Information shown Block Start

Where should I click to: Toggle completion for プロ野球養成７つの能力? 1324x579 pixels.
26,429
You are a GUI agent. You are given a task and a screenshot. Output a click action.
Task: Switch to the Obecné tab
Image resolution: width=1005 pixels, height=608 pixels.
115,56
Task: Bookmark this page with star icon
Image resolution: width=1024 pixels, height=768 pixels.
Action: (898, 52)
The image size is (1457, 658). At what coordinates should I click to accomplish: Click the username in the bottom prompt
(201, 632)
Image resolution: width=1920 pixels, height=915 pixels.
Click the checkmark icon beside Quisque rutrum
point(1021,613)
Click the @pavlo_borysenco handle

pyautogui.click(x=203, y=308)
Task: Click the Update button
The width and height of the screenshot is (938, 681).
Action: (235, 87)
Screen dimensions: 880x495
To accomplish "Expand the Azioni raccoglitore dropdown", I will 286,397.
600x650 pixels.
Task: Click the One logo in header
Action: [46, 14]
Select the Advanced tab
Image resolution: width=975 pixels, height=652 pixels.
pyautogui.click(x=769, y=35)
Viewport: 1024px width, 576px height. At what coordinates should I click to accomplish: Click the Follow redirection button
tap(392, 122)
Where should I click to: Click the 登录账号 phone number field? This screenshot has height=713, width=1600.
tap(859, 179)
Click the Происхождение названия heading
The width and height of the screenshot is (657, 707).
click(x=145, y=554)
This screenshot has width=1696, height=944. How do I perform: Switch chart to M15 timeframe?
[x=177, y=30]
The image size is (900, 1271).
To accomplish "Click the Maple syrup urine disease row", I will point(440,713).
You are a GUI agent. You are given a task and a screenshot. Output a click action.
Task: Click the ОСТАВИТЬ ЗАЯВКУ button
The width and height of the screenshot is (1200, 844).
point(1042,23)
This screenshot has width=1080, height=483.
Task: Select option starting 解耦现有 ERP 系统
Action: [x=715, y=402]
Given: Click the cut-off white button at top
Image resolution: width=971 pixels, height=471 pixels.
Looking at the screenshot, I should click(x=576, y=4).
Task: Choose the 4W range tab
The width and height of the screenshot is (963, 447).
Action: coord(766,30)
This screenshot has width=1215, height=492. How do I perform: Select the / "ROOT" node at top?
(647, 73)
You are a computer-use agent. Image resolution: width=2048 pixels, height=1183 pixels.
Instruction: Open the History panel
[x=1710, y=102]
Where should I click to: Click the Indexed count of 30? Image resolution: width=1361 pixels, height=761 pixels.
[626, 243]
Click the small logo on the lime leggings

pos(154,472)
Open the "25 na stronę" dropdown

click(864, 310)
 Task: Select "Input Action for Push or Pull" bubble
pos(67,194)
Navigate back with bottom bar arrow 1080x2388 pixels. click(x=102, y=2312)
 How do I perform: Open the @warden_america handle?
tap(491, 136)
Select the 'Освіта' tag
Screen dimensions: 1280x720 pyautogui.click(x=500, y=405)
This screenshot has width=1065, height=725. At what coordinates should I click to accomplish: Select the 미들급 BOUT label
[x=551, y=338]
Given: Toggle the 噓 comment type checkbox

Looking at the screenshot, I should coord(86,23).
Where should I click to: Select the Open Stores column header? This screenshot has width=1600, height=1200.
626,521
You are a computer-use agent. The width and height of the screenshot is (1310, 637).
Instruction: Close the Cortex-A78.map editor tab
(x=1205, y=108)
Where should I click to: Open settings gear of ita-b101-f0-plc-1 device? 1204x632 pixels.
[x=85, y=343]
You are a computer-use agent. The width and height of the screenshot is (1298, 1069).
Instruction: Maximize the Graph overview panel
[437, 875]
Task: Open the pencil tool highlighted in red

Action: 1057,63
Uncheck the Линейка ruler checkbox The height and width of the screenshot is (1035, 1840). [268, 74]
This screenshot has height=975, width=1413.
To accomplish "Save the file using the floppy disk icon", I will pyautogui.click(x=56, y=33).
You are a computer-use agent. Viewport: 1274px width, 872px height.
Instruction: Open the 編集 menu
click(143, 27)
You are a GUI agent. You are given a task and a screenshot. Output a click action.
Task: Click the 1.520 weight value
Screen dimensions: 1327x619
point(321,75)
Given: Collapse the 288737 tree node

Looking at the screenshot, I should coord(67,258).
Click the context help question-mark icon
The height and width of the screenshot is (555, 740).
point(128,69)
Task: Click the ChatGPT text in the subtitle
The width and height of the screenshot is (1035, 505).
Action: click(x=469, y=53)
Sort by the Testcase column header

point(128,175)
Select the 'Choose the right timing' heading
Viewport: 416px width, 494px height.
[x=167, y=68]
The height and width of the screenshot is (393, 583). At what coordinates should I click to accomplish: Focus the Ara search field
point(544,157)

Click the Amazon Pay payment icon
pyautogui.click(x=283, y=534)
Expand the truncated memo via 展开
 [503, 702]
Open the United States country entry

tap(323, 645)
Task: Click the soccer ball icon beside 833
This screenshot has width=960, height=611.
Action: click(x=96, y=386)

Information shown Block End

» Problem details
The full set of records must be transcribed character for character.

» Task answer
Where should I click to: Toggle completion for プロ野球養成７つの能力? 1324x579 pixels.
26,429
You are a GUI agent. You are given a task and a screenshot. Output a click action.
Task: Switch to the Obecné tab
Image resolution: width=1005 pixels, height=608 pixels.
115,56
Task: Bookmark this page with star icon
Image resolution: width=1024 pixels, height=768 pixels.
Action: (898, 52)
The image size is (1457, 658). At what coordinates should I click to accomplish: Click the username in the bottom prompt
(201, 632)
Image resolution: width=1920 pixels, height=915 pixels.
Click the checkmark icon beside Quisque rutrum
point(1021,613)
Click the @pavlo_borysenco handle

pyautogui.click(x=203, y=308)
Task: Click the Update button
The width and height of the screenshot is (938, 681).
Action: (235, 87)
Screen dimensions: 880x495
To accomplish "Expand the Azioni raccoglitore dropdown", I will 286,397.
600x650 pixels.
Task: Click the One logo in header
Action: [46, 14]
Select the Advanced tab
Image resolution: width=975 pixels, height=652 pixels.
pyautogui.click(x=769, y=35)
Viewport: 1024px width, 576px height. At what coordinates should I click to accomplish: Click the Follow redirection button
tap(392, 122)
Where should I click to: Click the 登录账号 phone number field? This screenshot has height=713, width=1600.
tap(859, 179)
Click the Происхождение названия heading
The width and height of the screenshot is (657, 707).
click(x=145, y=554)
This screenshot has width=1696, height=944. How do I perform: Switch chart to M15 timeframe?
[x=177, y=30]
The image size is (900, 1271).
To accomplish "Click the Maple syrup urine disease row", I will point(440,713).
You are a GUI agent. You are given a task and a screenshot. Output a click action.
Task: Click the ОСТАВИТЬ ЗАЯВКУ button
The width and height of the screenshot is (1200, 844).
point(1042,23)
This screenshot has width=1080, height=483.
Task: Select option starting 解耦现有 ERP 系统
Action: [x=715, y=402]
Given: Click the cut-off white button at top
Image resolution: width=971 pixels, height=471 pixels.
Looking at the screenshot, I should click(x=576, y=4).
Task: Choose the 4W range tab
The width and height of the screenshot is (963, 447).
Action: coord(766,30)
This screenshot has width=1215, height=492. How do I perform: Select the / "ROOT" node at top?
(647, 73)
You are a computer-use agent. Image resolution: width=2048 pixels, height=1183 pixels.
Instruction: Open the History panel
[x=1710, y=102]
Where should I click to: Click the Indexed count of 30? Image resolution: width=1361 pixels, height=761 pixels.
[626, 243]
Click the small logo on the lime leggings

pos(154,472)
Open the "25 na stronę" dropdown

click(864, 310)
 Task: Select "Input Action for Push or Pull" bubble
pos(67,194)
Navigate back with bottom bar arrow 1080x2388 pixels. click(x=102, y=2312)
 How do I perform: Open the @warden_america handle?
tap(491, 136)
Select the 'Освіта' tag
Screen dimensions: 1280x720 pyautogui.click(x=500, y=405)
This screenshot has width=1065, height=725. At what coordinates should I click to accomplish: Select the 미들급 BOUT label
[x=551, y=338]
Given: Toggle the 噓 comment type checkbox

Looking at the screenshot, I should coord(86,23).
Where should I click to: Select the Open Stores column header? This screenshot has width=1600, height=1200.
626,521
You are a computer-use agent. The width and height of the screenshot is (1310, 637).
Instruction: Close the Cortex-A78.map editor tab
(x=1205, y=108)
Where should I click to: Open settings gear of ita-b101-f0-plc-1 device? 1204x632 pixels.
[x=85, y=343]
You are a computer-use agent. The width and height of the screenshot is (1298, 1069).
Instruction: Maximize the Graph overview panel
[437, 875]
Task: Open the pencil tool highlighted in red

Action: 1057,63
Uncheck the Линейка ruler checkbox The height and width of the screenshot is (1035, 1840). [268, 74]
This screenshot has height=975, width=1413.
To accomplish "Save the file using the floppy disk icon", I will pyautogui.click(x=56, y=33).
You are a computer-use agent. Viewport: 1274px width, 872px height.
Instruction: Open the 編集 menu
click(143, 27)
You are a GUI agent. You are given a task and a screenshot. Output a click action.
Task: Click the 1.520 weight value
Screen dimensions: 1327x619
point(321,75)
Given: Collapse the 288737 tree node

Looking at the screenshot, I should coord(67,258).
Click the context help question-mark icon
The height and width of the screenshot is (555, 740).
point(128,69)
Task: Click the ChatGPT text in the subtitle
The width and height of the screenshot is (1035, 505).
Action: click(x=469, y=53)
Sort by the Testcase column header

point(128,175)
Select the 'Choose the right timing' heading
Viewport: 416px width, 494px height.
[x=167, y=68]
The height and width of the screenshot is (393, 583). At what coordinates should I click to accomplish: Focus the Ara search field
point(544,157)

Click the Amazon Pay payment icon
pyautogui.click(x=283, y=534)
Expand the truncated memo via 展开
 [503, 702]
Open the United States country entry

tap(323, 645)
Task: Click the soccer ball icon beside 833
This screenshot has width=960, height=611.
Action: click(x=96, y=386)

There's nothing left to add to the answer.